The story goes like this. A well-known tech company that got in to analytics, went and said to their insurance client after conducting a fancy data mining study, those who are above 65 years of age have a higher tendency to lodge a claim!
Regardless of the authenticity of the story, it tries to drive a point, a point that is often forgotten in the big data conversation. Things can go horribly wrong if data driven solutions are devised without adequate involvement of domain specialists. This is especially true in the case of B2B solutions, where invariably solutions fall within the financial, operational and regulatory frameworks.
Let’s look at another example from the same industry. It is against US regulation to price motor insurance policies based on age. However, data indicates that young drivers, say below 21 years of age, are riskier than the middle-aged drivers by multiple folds. The workaround? To price policies based on ‘driving experience’ allowing a clear differentiation amongst the young and middle aged.
Sometimes I wonder if the conversation is too biased towards the most sophisticated neural net algorithm or the db that allows you to execute thousands of queries in milliseconds.
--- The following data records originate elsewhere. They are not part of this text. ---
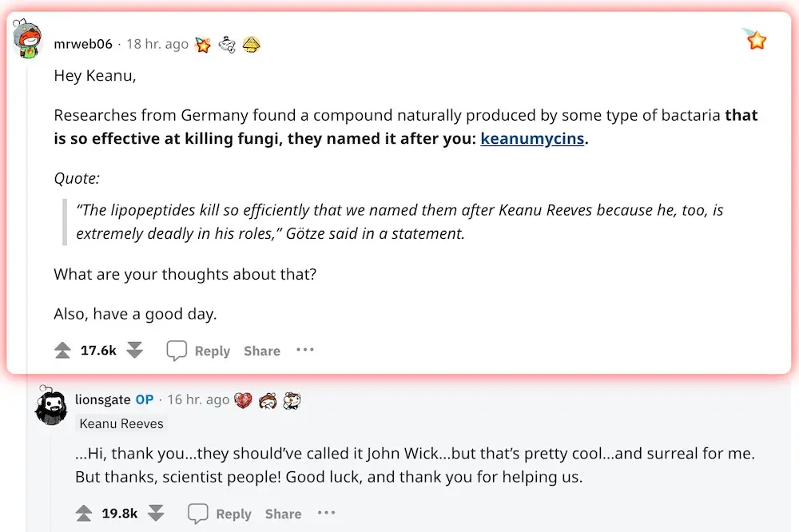Click the speech bubble icon on mrweb06's comment
The image size is (799, 532).
(177, 351)
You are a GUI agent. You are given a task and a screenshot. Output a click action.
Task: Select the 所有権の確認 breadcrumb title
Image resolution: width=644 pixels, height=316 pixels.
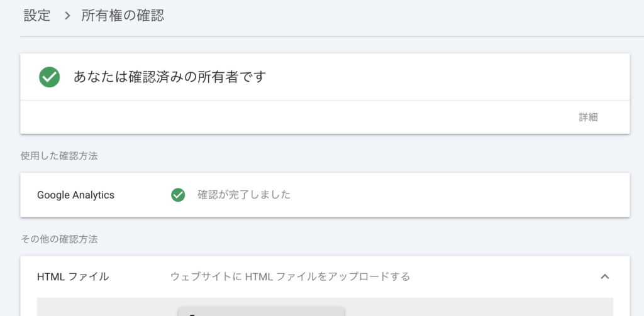[123, 16]
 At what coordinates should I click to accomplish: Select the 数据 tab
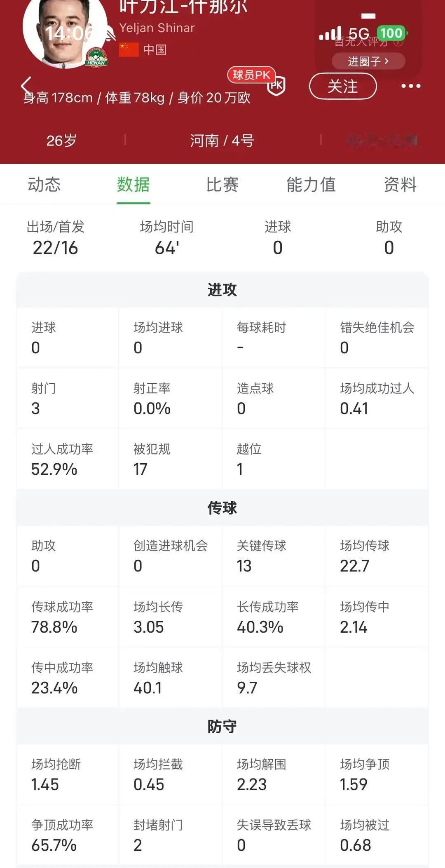tap(133, 184)
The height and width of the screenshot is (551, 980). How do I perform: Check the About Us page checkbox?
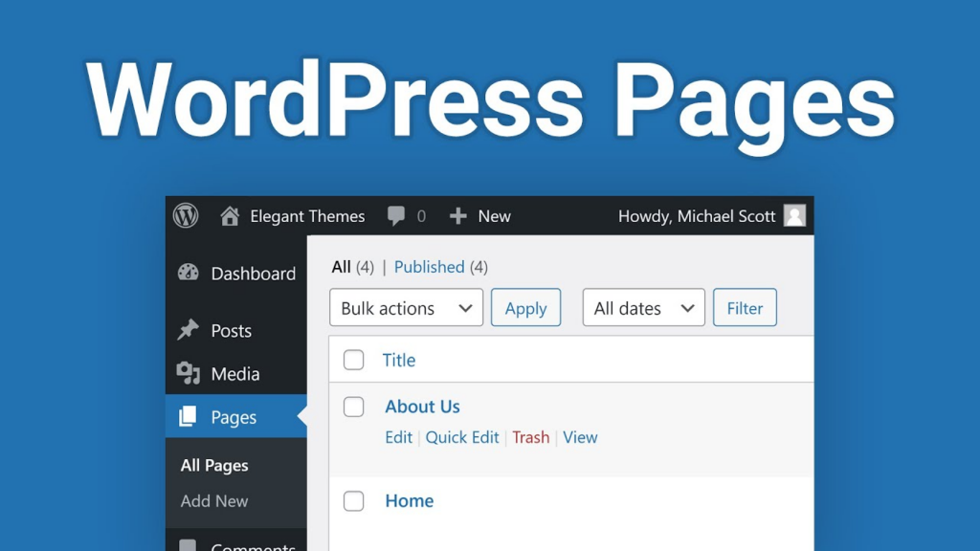point(353,407)
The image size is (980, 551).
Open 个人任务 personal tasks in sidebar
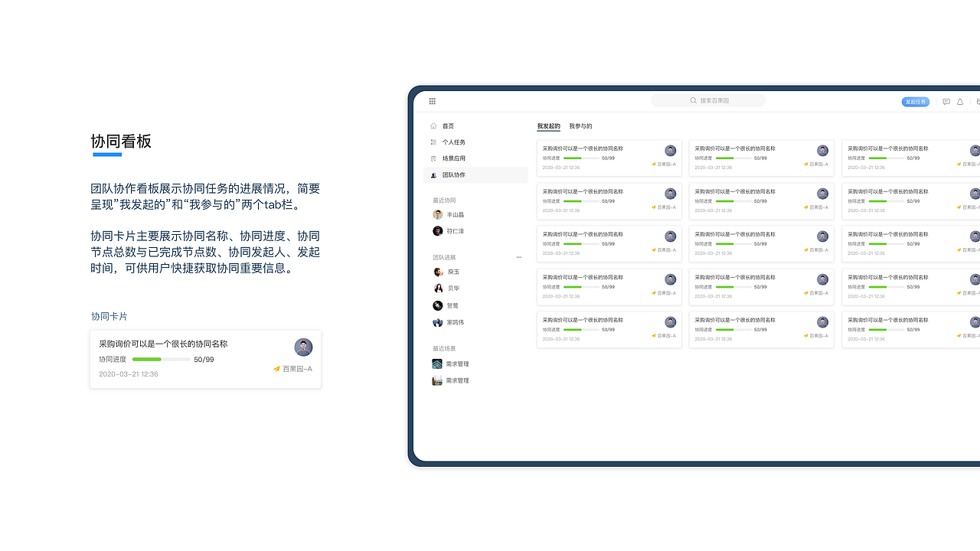452,142
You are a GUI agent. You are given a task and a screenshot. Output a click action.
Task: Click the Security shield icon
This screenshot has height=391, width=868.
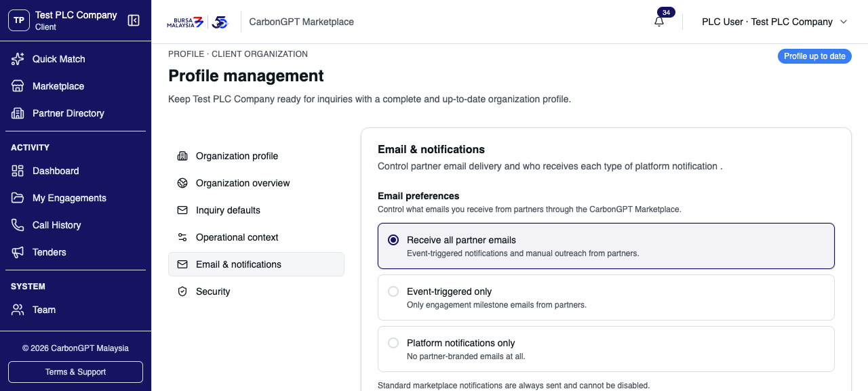182,291
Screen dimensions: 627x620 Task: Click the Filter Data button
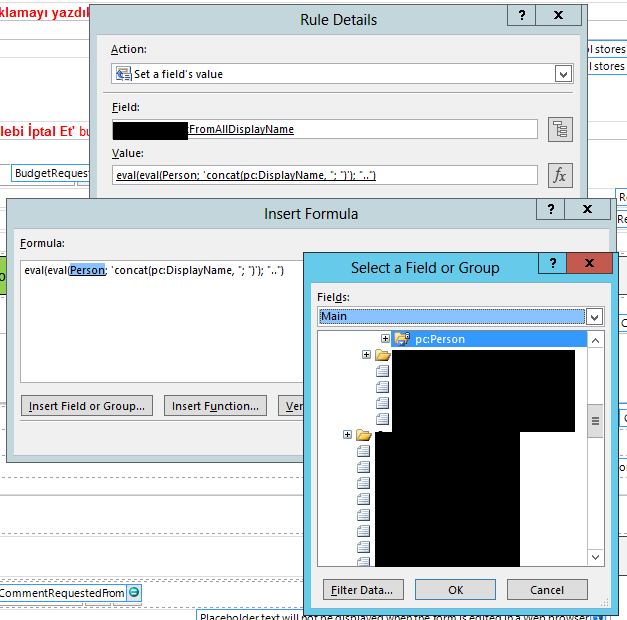click(x=364, y=589)
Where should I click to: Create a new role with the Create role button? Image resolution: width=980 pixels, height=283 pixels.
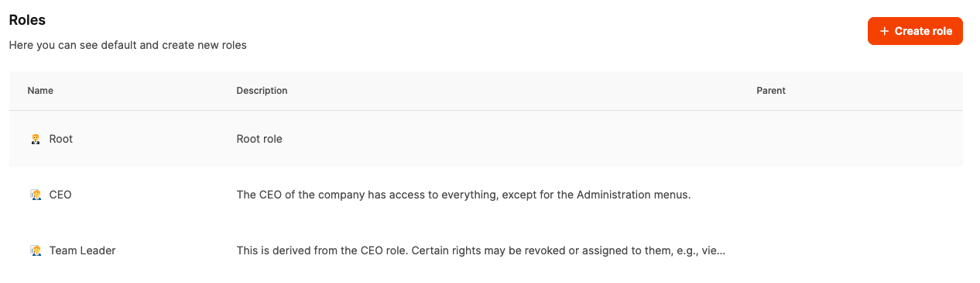point(915,31)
Of course, these are important elements in the equation. However, the significance of domain knowledge cannot be emphasized enough.
This also makes us ponder about the role of the data scientist as well. Shouldn’t the data scientist be aware of some of these intricacies? Perhaps yes, but the problem is, the data scientist who is a modeling and algorithm specialist, both back and front-end technology specialist and also a domain specialist belongs to a very rare breed, a breed that can be as rare as unicorns!